Auch wenn es in «Me Too»-Zeiten nicht von allen goutiert werden sollte, muss es dennoch gesagt werden: Olga Scheps ist eine aussergewöhnlich attraktive Frau. In ihrem langen schwarzen Kleid, die dunklen Haare zum Dutt hochgebunden, betrat sie in flachen Schuhen und schnellen Schrittes die Konzertbühne und füllte sie sogleich völlig aus – der grosse Steinway-Konzertflügel wurde neben ihr zum blossen Requisit. Gutes Aussehen und eine charismatische Ausstrahlung sind neben Talent und Fleiss im heutigen Klassikbetrieb wichtige Voraussetzungen für Erfolg. Olga Scheps verfügt über all dies: Die 31-jährige Künstlerin hat vor 17 Jahren als Teenager debütiert und seither bereits sieben CDs eingespielt. Während ihres Musikstudiums gab sie weltweit Konzerte, erhielt Preise, machte hochdotierte Werbung für teure Uhren und Autos und trat öfters im Fernsehen auf.
Sie scheute denn auch nicht davor zurück, in ihr Konzert die populäre «Nussknacker-Suite» von Peter Tschaikowsky aufzunehmen, aber gleichzeitig war ihre Interpretation der zuckersüssen Ballettmelodien ein Musterbeispiel, das frisch und unverbraucht klang. Unglaublich! Auch bei den Zugaben durfte sich das Publikum am Schluss des Konzertes am Donnerstagabend und vor der Standing Ovation nochmals an Satie und Tschaikowsky erfreuen.
Nach der Pause bot Olga Scheps mit gleich zwei Klaviersonaten von Sergei Prokofjew weniger Bekanntes, weniger Gefälliges.
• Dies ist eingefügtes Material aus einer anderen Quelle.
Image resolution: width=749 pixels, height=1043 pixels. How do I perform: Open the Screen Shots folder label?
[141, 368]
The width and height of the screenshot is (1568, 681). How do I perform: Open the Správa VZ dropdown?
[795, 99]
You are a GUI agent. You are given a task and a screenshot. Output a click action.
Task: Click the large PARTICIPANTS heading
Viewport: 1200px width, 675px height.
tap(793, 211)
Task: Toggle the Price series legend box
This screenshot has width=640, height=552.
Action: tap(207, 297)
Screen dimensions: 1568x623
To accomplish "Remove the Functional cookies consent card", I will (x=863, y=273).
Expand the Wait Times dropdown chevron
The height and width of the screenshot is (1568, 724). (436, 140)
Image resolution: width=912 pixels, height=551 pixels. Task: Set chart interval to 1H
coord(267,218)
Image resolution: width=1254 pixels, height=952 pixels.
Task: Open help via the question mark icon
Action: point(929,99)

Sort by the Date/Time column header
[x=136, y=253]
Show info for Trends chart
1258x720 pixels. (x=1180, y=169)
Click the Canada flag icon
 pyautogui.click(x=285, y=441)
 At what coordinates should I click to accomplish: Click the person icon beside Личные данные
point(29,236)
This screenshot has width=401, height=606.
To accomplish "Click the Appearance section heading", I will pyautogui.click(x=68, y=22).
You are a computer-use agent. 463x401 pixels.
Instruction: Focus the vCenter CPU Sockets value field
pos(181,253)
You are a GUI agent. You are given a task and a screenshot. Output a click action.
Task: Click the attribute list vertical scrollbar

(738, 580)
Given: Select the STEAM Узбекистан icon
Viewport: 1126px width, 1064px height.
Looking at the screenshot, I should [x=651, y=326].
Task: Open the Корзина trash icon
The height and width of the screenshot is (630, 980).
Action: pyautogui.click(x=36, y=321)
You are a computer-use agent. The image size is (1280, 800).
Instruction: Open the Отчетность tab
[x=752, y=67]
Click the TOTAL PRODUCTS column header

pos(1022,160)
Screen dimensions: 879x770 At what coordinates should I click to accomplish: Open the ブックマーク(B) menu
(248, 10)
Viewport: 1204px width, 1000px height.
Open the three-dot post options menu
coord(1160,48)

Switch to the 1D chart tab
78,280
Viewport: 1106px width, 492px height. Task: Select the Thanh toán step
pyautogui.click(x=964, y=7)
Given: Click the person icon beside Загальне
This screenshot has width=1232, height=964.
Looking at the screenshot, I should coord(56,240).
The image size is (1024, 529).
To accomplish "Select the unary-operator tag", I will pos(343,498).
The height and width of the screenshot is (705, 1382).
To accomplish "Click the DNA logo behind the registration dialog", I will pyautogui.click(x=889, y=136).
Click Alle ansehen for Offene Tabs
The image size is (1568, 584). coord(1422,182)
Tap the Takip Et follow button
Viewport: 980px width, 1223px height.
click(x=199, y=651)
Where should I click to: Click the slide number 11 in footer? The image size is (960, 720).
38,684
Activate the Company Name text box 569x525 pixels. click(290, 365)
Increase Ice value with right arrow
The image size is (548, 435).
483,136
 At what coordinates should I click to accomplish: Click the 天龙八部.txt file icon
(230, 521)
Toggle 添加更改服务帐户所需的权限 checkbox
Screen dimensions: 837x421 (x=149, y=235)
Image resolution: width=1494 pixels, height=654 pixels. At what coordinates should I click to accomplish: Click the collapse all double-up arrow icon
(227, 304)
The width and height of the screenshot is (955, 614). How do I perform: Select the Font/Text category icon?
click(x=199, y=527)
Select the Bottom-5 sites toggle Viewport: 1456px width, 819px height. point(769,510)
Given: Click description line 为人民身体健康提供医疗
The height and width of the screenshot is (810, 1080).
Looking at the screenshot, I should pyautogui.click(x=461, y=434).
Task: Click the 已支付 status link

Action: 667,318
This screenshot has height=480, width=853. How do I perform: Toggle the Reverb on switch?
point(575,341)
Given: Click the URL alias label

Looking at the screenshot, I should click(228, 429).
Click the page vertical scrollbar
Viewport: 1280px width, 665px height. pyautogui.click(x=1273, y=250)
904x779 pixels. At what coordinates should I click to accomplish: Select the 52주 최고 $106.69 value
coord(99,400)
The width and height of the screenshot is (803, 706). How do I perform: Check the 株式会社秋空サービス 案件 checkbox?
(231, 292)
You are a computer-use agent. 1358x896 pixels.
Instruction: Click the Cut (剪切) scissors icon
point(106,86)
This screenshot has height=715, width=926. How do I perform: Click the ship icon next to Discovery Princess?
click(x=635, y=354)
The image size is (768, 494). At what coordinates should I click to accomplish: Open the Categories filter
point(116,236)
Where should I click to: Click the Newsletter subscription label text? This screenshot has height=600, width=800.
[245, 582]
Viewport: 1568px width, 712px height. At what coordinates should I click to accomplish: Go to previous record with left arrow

Die Sonate Nr. 2, op. 14 von 1914 hat trotz vieler Moll-Klänge etwas Heiteres, erinnert mit den tanzbaren Rhythmen an volkstümliche russische Feste. Die ungewöhnliche Klangwelt kommt dem Temperament und wohl auch dem Naturell der Künstlerin sehr entgegen. Auch hier arbeitete sie die dynamischen Gegensätze stark heraus, intensive, intime Momente standen lautstarken Ausbrüchen gegenüber. Seine virtuose, mit dem Stalin-Preis ausgezeichnete Klaviersonate Nr. 7, op. 83 komponierte Prokofjew fast 20 Jahre später mitten im 2. Weltkrieg. Ohne allzu viel hineininterpretieren zu wollen: Dieses Meisterwerk nimmt den kriegerischen Zeitgeist auf. Die ratternden Rhythmen passen ins musikalische Universum der Pianistin Olga Scheps, die Eleganz, Kraft und Poesie zu vereinen vermag.
Für ein Rezital war der Konzertsaal Olten wie üblich knapp zur Hälfte besetzt. Alle, die nicht da waren, haben eine Sternstunde des Musizierens verpasst.